I have a process where about 1500 mails are sent once a week.
The process I have it in a django
command that I plan to put in a crontab
. The process has a loop in which it is verified if the user want to receive emails and the language in which will receive, like this one:
for user in users:
# Check if user accept emails
if user['send_mail']:
# Get language to email
lang = ""
if user['lang'] == "es":
lang = "es"
elif user['lang'] == "fr":
lang = "fr"
else:
lang = "en"
email = user['email']
# Send email
send_mail()
It is not much, 1500 mails, but I want to leave it scalable, since the amount of mails depends on the number of registered users for the platform.
I do not know if it is now scalable or it is better to use redis queue
or celery
.
I am using Amazon Simple Emails Service
(SES
).
You have two different issues to deal with here:
First, that while it is pretty easy to SEND 1500 emails, there are complex realities to whether those 1500 emails will be RECEIVED. Your email can easily be blocked or diverted to a spam folder.

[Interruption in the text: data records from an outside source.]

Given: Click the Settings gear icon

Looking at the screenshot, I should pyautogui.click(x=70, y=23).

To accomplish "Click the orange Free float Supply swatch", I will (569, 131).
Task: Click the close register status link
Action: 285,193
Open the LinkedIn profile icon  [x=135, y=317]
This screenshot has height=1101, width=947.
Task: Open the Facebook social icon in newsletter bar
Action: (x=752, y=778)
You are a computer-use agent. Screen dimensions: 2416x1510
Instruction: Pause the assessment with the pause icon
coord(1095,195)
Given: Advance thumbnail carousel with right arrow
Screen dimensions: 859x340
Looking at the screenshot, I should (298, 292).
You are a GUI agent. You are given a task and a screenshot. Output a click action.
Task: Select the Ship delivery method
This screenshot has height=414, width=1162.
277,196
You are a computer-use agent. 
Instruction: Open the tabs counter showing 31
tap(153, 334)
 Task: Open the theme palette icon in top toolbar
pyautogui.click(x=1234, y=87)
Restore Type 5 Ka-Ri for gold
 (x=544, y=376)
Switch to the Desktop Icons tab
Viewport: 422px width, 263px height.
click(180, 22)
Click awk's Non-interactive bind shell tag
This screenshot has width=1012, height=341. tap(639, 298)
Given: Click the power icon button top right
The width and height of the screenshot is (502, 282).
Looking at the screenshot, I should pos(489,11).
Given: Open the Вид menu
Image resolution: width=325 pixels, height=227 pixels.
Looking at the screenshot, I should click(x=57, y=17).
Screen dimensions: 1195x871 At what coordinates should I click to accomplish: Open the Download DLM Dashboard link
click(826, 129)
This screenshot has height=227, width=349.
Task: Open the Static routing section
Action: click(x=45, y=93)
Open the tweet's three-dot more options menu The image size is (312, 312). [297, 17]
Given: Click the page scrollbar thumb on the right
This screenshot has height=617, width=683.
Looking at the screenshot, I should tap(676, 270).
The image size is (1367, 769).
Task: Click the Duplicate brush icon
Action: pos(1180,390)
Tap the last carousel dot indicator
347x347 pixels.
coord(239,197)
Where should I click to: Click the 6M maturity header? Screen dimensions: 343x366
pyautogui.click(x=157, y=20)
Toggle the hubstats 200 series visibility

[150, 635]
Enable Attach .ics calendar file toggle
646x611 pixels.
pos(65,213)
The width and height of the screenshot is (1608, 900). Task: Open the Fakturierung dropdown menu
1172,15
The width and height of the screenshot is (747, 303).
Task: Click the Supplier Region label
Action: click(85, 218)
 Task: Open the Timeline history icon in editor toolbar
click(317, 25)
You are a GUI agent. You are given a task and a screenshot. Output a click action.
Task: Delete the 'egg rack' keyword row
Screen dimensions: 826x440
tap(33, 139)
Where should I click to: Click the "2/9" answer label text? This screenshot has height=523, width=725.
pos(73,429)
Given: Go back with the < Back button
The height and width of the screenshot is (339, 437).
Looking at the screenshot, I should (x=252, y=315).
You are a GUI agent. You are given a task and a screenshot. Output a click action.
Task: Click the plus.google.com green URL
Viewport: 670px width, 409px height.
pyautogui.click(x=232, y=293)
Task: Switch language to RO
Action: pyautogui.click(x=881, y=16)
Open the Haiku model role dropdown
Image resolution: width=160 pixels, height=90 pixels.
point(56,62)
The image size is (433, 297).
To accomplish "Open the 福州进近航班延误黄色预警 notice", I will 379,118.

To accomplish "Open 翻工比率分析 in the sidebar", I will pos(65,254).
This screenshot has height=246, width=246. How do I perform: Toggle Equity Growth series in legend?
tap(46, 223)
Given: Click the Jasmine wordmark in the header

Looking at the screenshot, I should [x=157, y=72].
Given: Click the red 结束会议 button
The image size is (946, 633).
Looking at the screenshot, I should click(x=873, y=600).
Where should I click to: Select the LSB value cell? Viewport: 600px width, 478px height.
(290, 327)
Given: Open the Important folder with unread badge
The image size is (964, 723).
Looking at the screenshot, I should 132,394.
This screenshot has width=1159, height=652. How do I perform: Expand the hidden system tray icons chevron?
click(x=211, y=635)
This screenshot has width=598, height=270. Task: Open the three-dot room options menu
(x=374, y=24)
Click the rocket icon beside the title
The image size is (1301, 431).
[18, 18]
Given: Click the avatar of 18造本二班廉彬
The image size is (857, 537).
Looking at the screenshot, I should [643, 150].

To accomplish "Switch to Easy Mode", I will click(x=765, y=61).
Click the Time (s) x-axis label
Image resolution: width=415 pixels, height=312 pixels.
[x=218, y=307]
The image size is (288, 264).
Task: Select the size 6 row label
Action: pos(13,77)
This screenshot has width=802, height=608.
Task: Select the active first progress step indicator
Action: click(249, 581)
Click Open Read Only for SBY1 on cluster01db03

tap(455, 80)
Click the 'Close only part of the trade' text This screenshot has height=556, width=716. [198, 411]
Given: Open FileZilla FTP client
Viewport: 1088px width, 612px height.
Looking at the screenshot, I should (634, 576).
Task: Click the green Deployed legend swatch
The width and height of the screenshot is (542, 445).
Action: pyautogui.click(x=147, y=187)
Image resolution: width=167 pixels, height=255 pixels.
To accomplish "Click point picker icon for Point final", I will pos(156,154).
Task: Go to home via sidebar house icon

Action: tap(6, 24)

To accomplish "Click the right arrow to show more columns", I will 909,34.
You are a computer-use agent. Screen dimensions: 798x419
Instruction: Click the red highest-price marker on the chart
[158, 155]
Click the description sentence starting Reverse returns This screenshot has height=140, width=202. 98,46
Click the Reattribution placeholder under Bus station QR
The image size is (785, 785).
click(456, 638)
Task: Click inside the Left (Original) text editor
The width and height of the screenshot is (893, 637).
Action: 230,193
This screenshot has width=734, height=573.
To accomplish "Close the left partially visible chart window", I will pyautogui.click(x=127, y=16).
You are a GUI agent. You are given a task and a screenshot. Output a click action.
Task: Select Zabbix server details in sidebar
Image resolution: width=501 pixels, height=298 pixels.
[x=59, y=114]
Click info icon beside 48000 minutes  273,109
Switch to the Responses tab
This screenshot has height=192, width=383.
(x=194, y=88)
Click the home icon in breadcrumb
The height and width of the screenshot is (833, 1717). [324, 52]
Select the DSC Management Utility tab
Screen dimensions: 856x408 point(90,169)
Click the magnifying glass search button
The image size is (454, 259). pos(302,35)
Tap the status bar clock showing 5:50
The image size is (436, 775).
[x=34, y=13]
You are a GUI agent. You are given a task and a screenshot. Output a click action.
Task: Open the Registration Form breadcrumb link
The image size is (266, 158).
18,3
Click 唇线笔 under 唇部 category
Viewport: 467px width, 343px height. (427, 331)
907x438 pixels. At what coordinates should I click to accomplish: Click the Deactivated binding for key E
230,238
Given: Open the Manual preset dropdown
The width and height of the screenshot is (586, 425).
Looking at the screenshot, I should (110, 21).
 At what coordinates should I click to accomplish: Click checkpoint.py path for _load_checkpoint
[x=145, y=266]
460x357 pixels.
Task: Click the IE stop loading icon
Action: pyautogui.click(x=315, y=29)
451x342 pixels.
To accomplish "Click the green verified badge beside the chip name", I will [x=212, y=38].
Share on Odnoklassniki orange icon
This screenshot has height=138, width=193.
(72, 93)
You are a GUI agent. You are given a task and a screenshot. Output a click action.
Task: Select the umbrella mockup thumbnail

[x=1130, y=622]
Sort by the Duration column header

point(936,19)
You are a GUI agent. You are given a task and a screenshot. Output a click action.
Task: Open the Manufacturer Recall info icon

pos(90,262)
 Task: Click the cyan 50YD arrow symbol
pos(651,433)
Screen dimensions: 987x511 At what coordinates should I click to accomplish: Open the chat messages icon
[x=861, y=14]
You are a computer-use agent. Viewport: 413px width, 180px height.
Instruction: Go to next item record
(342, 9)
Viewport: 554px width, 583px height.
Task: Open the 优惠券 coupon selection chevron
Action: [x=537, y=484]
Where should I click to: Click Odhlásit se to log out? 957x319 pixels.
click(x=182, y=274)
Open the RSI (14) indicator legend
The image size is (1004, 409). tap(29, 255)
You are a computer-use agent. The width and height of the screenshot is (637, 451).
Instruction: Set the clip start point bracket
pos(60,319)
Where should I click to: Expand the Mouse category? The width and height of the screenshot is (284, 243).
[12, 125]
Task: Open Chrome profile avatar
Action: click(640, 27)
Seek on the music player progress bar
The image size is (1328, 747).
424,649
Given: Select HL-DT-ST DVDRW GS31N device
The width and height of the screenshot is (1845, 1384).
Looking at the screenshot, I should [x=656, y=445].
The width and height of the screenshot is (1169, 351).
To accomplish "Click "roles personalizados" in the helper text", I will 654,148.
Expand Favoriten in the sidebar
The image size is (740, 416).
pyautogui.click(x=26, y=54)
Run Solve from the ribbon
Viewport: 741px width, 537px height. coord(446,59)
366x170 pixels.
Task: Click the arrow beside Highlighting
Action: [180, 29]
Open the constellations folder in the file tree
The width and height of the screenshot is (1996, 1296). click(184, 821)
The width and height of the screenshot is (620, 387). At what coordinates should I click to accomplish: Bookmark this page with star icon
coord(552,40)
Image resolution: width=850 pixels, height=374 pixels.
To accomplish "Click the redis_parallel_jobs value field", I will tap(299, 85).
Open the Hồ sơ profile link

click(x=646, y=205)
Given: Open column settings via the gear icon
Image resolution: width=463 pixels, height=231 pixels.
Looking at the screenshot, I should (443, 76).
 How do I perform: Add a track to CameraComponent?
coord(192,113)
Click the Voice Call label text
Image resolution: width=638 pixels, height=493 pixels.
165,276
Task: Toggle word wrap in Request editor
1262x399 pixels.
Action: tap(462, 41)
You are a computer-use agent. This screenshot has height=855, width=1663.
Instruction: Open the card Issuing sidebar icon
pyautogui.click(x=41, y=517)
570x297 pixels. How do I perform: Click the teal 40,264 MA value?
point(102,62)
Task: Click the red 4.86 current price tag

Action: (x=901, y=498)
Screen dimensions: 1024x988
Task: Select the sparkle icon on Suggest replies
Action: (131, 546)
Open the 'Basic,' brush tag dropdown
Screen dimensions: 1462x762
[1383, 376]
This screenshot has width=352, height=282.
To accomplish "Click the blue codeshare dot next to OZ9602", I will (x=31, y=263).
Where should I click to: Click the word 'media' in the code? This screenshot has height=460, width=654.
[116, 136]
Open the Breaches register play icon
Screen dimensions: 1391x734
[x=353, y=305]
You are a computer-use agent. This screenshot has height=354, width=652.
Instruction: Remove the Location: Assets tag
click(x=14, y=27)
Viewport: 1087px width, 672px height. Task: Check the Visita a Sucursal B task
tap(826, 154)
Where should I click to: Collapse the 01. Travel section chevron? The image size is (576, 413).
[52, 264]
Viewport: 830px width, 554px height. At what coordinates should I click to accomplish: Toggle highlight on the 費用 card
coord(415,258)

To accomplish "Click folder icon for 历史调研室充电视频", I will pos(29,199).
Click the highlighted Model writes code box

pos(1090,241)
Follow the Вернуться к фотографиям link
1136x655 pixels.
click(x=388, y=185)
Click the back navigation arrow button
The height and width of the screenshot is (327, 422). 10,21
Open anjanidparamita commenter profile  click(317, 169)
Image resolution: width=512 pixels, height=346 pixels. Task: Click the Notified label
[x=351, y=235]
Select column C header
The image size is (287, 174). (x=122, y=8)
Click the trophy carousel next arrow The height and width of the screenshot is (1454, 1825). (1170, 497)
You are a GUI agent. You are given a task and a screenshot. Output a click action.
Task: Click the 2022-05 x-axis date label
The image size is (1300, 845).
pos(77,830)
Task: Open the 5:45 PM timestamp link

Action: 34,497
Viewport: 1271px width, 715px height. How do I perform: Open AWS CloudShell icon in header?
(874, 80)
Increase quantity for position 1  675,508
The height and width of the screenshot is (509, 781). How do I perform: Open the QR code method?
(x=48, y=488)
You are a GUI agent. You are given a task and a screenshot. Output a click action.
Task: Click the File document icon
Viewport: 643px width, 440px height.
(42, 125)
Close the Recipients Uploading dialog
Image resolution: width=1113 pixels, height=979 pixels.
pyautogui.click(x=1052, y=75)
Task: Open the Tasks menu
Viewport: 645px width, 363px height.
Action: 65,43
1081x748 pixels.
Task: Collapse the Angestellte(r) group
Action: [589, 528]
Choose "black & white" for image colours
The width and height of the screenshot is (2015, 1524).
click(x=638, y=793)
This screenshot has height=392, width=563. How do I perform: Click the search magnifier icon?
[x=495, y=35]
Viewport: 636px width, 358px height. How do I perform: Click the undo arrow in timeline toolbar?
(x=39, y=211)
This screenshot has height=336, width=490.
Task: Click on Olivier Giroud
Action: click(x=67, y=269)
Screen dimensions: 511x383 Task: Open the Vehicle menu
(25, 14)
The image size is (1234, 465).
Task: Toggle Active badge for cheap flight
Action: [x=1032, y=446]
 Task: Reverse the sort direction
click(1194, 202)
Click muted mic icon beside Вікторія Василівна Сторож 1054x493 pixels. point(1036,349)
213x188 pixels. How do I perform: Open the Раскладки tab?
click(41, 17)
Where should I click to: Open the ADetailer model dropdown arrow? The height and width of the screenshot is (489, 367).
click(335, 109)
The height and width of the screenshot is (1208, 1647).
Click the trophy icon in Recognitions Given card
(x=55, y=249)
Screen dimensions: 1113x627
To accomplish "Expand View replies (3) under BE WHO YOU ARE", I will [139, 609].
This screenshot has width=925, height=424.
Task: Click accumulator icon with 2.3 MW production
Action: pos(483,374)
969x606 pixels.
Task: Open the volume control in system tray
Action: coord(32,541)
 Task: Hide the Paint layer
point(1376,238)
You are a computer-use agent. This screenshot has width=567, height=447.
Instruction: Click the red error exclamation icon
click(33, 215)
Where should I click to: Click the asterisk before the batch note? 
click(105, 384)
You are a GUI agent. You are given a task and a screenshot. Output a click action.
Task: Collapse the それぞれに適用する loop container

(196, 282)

Your whole domain could be blocked by some mail services. To limit the possibility of these difficulties, you need to have DKIM and SPF records set up properly.. and there are other things that commercial mail senders do to keep things smooth. So if you are not interested in taking on that challenge you are better off working with a professional service like SES.
But sure, you can also just use postfix or any other mail relay software to set up your own mail server locally, even right on the same machine. Set up your own DNS records and send the mail directly to the recipent without SES or anyone else to deal with.. but then you have to deal with any spam blocker problems.
Second is that, assuming you use SES, you have to make sure that all your emails are safely delivered from yourself to Amazon. This is where trouble can come in. You don't want to generate half your emails and have them delivered, then due to let's say a network outage, have a problem.. and have no way of sending only those that were not sent without resending all. It can be a tricky bit of code to write perfectly.
The easiest solution technically is to install a local SMTP relay server (eg. postfix) configured with Amazon as its "smarthost". Configure django to use "localhost" as its SMTP server.
With that in place, when your cron job runs, it will only take a few seconds, because all the emails go straight into postfix's directories on your local drive and are queued there.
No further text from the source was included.